I remember we sat near the back, I was on the isle and we were on the right hand side facing the judge, the court room was packed. They had a lot of cases before us and we had to sit through them and wait for his case to be called. Finally, I heard his name. Even now, 24 years later, I’m shaking as I remember. The guards brought him out in his orange jump suit and shackles, they guided him to the locked glass box and put him in there. He scanned the room for us, shooting daggers when he spotted us. My mom was called first, she made her way up to the witness box beside the judge, which was also near the locked box with him in it. He bored holes into her head with his piercing glare of death, but my mom wouldn’t give him the satisfaction of even glancing at him. She recounted the events of the latest beating, the one which landed him where he was. I remember his lawyer questioning my mom after the DA was finished, he was a jerk. He was yelling and trying to trip my mom up in her story, he was asking questions very fast and over and over hoping to get different answers. But my mom told the truth and she never slipped up. She was excused and then they called me.
I’ll never forget this as long as I live. It was one of the most terrifying yet empowering moments in my life, and at such a young age. I walked slowly up to the witness box, shaking uncontrollably.
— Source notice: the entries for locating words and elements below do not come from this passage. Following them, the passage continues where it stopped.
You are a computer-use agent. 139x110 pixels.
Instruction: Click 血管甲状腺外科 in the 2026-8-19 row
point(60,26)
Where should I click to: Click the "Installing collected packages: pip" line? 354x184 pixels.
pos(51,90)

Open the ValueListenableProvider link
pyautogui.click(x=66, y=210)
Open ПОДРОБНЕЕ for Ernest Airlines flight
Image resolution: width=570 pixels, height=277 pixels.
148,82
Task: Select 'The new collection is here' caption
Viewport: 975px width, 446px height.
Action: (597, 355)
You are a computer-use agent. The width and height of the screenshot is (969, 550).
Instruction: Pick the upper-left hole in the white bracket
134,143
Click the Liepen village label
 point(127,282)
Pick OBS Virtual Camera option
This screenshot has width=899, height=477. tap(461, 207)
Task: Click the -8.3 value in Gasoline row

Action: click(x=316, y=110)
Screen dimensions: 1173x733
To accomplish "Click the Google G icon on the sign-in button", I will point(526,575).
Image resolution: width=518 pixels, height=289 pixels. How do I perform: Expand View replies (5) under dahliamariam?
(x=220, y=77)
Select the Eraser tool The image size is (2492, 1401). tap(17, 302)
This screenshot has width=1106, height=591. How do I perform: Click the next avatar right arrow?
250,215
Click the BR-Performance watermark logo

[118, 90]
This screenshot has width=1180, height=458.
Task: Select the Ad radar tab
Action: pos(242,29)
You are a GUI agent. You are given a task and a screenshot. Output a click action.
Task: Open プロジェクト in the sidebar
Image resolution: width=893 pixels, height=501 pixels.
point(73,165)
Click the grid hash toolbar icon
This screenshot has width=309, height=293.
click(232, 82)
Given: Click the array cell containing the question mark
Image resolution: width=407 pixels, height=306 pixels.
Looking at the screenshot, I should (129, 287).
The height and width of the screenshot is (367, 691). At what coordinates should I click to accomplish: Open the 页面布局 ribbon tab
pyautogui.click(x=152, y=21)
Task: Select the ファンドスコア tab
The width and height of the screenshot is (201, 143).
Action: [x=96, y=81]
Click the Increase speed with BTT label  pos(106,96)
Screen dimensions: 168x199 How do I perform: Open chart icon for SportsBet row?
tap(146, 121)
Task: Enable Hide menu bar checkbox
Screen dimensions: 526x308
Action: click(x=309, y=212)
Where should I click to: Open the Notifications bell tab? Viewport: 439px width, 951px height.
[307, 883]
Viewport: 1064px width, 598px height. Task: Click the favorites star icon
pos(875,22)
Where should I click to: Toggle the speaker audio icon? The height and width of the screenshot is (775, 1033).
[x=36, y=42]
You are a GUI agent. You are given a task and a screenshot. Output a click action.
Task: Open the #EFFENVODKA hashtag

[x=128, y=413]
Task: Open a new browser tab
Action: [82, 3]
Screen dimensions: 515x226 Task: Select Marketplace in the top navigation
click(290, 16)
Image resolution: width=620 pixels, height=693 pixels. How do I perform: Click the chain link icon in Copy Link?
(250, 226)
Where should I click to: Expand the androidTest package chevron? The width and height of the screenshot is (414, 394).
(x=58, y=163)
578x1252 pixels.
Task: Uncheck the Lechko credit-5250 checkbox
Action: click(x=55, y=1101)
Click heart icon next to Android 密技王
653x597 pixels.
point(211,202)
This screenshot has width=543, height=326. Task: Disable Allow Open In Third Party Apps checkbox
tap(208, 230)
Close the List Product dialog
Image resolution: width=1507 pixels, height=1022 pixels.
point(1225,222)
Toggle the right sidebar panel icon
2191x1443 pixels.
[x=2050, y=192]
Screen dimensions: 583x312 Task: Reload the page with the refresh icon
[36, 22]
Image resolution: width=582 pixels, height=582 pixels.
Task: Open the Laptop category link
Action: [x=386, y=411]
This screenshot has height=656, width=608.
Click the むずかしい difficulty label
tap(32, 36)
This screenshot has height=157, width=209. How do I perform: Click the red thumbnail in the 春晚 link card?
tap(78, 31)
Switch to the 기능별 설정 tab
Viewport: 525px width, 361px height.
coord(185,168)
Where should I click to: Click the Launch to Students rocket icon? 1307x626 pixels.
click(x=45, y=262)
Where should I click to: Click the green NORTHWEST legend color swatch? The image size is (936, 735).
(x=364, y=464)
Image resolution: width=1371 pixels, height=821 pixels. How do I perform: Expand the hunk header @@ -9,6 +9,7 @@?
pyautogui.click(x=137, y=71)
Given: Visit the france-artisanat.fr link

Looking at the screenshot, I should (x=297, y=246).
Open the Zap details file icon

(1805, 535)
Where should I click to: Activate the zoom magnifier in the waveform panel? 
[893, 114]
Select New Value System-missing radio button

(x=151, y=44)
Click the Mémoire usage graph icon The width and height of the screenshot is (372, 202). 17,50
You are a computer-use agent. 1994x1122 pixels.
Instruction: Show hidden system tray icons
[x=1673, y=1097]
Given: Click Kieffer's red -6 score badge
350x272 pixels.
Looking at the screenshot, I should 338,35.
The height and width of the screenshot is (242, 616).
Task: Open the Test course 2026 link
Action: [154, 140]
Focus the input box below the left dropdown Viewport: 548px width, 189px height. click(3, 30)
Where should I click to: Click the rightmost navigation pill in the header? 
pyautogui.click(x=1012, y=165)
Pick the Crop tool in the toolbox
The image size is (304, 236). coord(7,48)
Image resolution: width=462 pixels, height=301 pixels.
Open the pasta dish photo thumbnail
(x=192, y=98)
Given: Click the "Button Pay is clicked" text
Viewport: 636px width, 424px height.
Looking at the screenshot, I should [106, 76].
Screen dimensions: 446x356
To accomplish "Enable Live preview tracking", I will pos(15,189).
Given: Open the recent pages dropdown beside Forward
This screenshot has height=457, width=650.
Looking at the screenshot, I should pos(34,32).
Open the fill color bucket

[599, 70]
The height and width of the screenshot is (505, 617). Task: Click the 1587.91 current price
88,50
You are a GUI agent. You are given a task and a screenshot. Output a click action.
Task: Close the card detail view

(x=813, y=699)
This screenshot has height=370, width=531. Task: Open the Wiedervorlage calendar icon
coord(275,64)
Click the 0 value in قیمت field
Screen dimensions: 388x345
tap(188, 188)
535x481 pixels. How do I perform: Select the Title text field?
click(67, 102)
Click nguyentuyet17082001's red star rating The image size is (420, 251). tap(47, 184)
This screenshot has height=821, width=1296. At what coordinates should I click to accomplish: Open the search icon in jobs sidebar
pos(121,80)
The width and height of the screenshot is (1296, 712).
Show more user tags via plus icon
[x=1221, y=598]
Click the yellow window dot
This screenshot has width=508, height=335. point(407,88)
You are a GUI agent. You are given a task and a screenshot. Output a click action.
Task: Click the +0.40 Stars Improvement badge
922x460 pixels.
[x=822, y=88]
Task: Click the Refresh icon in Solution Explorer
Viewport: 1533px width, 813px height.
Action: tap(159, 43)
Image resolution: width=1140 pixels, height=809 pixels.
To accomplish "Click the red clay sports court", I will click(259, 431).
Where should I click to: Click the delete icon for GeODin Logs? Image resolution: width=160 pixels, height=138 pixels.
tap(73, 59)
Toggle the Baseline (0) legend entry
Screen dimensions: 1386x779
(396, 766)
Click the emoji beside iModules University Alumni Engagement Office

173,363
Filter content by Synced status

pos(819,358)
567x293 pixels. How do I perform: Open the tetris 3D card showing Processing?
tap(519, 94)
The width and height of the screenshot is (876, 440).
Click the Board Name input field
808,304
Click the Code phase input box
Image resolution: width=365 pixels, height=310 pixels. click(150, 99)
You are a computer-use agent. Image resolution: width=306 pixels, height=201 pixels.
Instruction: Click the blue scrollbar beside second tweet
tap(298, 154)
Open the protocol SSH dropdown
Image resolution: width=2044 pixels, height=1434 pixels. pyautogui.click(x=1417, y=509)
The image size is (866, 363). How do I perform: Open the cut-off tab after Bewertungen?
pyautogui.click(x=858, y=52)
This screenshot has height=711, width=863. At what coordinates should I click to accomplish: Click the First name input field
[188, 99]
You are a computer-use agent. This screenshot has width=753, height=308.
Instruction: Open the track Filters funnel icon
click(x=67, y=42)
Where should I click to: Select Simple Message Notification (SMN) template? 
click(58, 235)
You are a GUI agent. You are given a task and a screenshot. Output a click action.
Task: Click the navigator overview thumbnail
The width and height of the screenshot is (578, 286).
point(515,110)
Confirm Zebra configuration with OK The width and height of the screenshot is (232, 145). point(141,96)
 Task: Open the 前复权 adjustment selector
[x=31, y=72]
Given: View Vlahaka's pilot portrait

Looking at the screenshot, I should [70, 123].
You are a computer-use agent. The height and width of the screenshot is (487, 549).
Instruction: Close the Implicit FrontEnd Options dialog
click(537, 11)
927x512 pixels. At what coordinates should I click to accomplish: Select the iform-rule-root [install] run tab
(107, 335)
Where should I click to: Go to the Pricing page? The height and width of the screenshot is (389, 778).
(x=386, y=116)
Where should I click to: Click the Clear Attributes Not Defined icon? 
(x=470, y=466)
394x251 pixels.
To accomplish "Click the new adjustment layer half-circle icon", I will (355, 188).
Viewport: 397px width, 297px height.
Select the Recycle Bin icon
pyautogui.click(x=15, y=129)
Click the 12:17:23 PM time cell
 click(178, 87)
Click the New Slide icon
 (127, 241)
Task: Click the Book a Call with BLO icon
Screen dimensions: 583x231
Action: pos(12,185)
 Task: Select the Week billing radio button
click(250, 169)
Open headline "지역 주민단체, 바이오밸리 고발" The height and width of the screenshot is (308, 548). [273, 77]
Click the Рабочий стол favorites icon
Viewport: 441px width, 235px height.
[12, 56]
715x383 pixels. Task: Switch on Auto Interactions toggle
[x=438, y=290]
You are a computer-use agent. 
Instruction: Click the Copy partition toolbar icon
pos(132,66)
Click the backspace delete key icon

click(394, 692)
I could feel his piercing glare aimed right at me now, a child of 11. I climbed up onto the stool and the DA held out the Bible and asked me if I knew the difference between the truth and a lie, I said I did and he asked me to swear on the Bible that I would tell the truth. I did. He asked me a lot of questions about that day and I answered them all. They were the exact same answers as my mom’s. Then his lawyer came up and started grilling me. He treated me no differently than he’d treated my mom. He was cold and calculated, trying to trip me up, but the truth cannot be tripped up. I answered every question perfectly. I remember glancing over at the abuser and seeing him look at me with such hatred, I was just a child. Finally I was told that I could step down and return to my seat, I practically ran, right into my mother’s arms. She hugged me tight and said “Way to go baby, you did a great job up there. You’re so brave, I’m so proud of you. I love you” I told her I loved her too and the woman sitting in front of us turned around and said “Good job, you are brave standing up to him like that.”
Next came sentencing, I think he got a long time in jail and my mom got a permanent restraining order. I don’t remember the sentencing, I have actually blocked out from the moment I sat down to my mom and me getting off of the bus near my school. I still had to go to school that day, and I did. I think it was a defense mechanism to block stuff out, or maybe I was so full of adrenaline I can’t remember. All I know is it’s really hard on the children to have to testify in court against an abuser. It was terrifying seeing the person so close to me with such a look of pure hatred on his face. I still remember it to this day, not necessarily as a bad memory but as a liberating one. I was taking steps to put him in jail and keep him away from us. I was taking steps to freedom.